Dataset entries
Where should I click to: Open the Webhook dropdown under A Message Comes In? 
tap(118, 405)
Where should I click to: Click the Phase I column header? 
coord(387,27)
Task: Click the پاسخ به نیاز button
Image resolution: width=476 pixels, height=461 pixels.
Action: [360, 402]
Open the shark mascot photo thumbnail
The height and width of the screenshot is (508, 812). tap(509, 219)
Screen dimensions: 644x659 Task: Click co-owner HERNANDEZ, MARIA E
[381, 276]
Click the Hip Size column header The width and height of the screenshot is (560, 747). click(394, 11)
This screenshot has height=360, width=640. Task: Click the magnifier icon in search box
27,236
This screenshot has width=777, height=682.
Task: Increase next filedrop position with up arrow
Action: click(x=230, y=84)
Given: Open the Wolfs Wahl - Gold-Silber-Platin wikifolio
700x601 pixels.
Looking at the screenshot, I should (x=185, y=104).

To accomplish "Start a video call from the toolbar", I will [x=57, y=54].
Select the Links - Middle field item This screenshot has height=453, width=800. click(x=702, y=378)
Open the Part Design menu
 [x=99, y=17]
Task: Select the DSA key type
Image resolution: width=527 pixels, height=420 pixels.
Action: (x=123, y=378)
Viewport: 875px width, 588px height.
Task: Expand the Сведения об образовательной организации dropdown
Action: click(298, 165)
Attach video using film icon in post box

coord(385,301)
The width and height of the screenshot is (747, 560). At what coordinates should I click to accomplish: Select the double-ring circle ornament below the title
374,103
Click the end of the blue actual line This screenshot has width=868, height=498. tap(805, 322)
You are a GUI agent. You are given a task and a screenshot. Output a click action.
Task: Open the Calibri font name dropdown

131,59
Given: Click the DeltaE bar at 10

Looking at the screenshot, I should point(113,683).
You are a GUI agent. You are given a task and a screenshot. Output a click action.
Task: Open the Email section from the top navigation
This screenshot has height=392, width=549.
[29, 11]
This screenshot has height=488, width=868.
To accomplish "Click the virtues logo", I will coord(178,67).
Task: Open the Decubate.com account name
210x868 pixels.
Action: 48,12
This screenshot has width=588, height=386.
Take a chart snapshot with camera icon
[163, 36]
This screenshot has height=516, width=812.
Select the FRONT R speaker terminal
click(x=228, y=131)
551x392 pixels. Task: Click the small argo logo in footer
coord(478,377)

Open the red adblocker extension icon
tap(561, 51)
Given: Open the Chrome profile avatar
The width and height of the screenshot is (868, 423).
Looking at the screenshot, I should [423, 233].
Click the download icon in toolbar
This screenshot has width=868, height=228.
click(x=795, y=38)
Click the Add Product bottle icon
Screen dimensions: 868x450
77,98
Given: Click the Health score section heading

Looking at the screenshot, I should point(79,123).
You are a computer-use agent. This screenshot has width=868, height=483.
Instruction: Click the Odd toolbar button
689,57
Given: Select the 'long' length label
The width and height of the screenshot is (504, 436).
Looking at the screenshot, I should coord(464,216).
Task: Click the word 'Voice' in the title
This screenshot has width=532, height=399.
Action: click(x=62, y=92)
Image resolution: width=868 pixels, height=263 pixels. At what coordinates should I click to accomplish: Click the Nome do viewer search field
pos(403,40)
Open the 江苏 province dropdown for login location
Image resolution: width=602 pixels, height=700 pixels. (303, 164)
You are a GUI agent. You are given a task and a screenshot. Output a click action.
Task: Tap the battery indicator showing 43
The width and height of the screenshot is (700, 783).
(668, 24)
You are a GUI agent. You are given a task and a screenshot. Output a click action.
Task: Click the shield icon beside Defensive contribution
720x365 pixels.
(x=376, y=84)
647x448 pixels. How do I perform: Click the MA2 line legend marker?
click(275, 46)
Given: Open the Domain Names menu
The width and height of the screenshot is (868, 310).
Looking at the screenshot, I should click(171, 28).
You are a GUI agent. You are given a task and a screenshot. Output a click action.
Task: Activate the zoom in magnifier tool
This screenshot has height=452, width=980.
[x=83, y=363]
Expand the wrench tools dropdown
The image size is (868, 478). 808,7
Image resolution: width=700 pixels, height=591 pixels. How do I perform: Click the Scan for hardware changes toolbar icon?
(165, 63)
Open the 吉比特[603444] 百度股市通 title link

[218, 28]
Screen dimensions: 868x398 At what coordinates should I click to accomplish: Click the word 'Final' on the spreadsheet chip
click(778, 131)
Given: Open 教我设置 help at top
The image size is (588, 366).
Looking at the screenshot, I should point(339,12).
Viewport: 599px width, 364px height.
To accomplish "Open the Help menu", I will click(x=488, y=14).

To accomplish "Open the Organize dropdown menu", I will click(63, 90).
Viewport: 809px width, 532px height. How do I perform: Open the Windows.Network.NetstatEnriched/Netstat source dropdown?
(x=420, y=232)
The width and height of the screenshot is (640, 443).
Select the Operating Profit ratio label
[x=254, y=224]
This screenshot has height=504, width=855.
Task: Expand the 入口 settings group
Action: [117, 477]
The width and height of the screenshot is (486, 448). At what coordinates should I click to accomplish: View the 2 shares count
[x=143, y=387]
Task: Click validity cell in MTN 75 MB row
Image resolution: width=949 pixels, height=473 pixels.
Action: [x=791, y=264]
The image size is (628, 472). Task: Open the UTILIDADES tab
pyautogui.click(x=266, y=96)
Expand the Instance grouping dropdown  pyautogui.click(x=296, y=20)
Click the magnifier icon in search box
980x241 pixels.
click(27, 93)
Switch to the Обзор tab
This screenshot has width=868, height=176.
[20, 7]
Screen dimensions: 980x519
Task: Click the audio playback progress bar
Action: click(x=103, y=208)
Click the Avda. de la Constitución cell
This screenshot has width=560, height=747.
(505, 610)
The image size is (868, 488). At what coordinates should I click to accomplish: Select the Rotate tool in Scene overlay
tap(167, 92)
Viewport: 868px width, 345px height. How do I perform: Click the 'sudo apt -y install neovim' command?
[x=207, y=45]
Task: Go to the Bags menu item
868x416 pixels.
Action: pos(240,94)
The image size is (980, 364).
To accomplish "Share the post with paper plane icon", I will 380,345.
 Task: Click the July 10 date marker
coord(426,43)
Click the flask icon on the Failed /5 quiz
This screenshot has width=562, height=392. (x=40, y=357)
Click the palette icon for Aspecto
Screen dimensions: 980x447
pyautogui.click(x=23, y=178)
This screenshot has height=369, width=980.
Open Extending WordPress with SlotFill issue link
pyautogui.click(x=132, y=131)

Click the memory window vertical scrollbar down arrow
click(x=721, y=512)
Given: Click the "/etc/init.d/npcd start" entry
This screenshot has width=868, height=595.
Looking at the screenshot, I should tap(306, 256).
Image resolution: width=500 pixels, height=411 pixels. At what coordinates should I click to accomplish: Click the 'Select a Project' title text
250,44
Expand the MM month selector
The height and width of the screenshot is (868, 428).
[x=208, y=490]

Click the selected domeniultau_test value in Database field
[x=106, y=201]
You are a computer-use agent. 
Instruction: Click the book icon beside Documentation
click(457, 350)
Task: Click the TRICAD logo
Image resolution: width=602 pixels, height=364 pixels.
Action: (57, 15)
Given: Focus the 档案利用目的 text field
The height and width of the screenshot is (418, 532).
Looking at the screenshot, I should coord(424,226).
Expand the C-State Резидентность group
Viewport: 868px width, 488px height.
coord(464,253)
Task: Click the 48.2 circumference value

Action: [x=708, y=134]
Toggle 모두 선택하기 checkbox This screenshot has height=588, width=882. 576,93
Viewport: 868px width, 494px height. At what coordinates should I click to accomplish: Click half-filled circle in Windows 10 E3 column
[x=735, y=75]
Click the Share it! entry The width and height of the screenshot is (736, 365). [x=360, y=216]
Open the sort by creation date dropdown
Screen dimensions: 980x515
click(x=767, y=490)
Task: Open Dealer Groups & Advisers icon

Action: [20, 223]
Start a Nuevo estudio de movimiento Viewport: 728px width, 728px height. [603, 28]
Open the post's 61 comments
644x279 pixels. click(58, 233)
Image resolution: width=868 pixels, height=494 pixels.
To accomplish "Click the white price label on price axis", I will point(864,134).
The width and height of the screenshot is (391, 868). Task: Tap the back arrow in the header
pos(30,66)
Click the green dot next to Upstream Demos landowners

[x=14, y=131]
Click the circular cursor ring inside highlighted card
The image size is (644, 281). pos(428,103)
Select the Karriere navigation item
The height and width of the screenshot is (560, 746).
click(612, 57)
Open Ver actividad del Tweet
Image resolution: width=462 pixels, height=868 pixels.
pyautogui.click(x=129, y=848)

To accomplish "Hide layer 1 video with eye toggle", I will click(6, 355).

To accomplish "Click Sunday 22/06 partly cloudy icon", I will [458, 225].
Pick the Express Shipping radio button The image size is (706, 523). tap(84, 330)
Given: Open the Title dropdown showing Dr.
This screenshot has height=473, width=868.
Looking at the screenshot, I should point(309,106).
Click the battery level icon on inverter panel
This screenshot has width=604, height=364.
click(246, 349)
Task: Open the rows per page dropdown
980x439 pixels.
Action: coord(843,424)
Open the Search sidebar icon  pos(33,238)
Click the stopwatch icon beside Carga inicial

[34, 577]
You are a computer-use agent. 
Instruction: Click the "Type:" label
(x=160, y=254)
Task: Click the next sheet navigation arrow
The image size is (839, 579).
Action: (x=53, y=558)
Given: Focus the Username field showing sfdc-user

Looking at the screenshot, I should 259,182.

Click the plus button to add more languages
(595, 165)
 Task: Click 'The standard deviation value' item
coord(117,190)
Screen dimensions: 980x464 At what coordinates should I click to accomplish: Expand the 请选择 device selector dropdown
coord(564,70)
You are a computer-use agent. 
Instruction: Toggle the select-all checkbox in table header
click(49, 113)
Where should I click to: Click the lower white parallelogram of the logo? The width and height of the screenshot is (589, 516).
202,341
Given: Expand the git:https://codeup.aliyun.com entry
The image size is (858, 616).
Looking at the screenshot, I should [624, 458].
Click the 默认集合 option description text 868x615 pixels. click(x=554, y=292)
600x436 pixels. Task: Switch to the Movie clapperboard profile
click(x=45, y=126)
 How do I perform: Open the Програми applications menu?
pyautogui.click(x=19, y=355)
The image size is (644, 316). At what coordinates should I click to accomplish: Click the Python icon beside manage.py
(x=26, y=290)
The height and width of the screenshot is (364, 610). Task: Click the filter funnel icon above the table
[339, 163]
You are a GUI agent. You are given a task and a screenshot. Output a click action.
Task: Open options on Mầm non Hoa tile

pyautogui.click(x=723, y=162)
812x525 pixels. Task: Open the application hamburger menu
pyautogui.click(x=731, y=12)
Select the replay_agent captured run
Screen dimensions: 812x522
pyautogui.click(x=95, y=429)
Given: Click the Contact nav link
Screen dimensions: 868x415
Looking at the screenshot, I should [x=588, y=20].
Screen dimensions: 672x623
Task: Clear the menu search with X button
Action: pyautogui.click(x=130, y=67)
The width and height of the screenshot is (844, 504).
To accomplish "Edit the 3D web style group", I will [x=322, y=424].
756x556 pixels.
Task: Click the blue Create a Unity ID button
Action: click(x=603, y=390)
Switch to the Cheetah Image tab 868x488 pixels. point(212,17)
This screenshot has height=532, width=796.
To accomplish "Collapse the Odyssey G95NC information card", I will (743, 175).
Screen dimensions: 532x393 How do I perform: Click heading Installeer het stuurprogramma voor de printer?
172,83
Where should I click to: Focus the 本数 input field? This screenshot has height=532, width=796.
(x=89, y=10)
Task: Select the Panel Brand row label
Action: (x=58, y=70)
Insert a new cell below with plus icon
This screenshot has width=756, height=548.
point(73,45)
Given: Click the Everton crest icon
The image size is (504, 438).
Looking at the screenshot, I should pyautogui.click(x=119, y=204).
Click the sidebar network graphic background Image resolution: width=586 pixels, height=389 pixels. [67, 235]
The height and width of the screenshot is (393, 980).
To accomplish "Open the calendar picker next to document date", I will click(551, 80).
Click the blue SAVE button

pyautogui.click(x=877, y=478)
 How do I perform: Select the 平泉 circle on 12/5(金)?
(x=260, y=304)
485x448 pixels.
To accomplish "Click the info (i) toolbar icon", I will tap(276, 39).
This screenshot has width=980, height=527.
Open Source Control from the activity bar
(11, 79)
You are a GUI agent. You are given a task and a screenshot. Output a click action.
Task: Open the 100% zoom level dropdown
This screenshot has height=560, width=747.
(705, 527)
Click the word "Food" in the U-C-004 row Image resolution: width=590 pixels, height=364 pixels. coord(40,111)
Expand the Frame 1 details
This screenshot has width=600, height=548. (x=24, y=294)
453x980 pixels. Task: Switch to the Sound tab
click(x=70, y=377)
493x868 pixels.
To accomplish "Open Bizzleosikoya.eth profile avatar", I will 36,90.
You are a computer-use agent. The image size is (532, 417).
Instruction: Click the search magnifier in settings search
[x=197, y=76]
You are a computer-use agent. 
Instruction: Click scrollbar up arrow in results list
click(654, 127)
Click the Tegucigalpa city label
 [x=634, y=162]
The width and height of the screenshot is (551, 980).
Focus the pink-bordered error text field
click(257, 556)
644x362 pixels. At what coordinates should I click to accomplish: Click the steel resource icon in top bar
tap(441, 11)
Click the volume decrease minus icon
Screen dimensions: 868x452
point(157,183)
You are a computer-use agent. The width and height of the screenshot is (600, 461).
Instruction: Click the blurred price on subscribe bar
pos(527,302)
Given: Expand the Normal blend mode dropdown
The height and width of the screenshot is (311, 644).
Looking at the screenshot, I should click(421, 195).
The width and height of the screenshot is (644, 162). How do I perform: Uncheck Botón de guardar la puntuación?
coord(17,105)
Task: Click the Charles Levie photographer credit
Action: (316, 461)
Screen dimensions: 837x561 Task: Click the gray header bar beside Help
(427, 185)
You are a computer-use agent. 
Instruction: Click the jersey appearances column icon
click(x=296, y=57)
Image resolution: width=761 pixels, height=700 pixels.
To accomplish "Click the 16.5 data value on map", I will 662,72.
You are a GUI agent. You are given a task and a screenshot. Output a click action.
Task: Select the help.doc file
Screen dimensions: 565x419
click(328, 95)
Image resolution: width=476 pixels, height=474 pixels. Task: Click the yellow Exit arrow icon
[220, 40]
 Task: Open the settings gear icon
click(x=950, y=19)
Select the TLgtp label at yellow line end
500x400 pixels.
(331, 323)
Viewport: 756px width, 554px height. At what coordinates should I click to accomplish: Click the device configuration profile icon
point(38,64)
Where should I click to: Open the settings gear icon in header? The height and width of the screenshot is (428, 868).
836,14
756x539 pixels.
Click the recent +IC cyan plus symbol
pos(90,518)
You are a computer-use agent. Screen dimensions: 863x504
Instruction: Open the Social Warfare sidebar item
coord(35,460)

* [EXERCISE DESCRIPTION]
The response must contain each line above that holds the string "zoom".

* [RESPONSE BOX]
Task: Activate the zoom in magnifier tool
Task: Open the 100% zoom level dropdown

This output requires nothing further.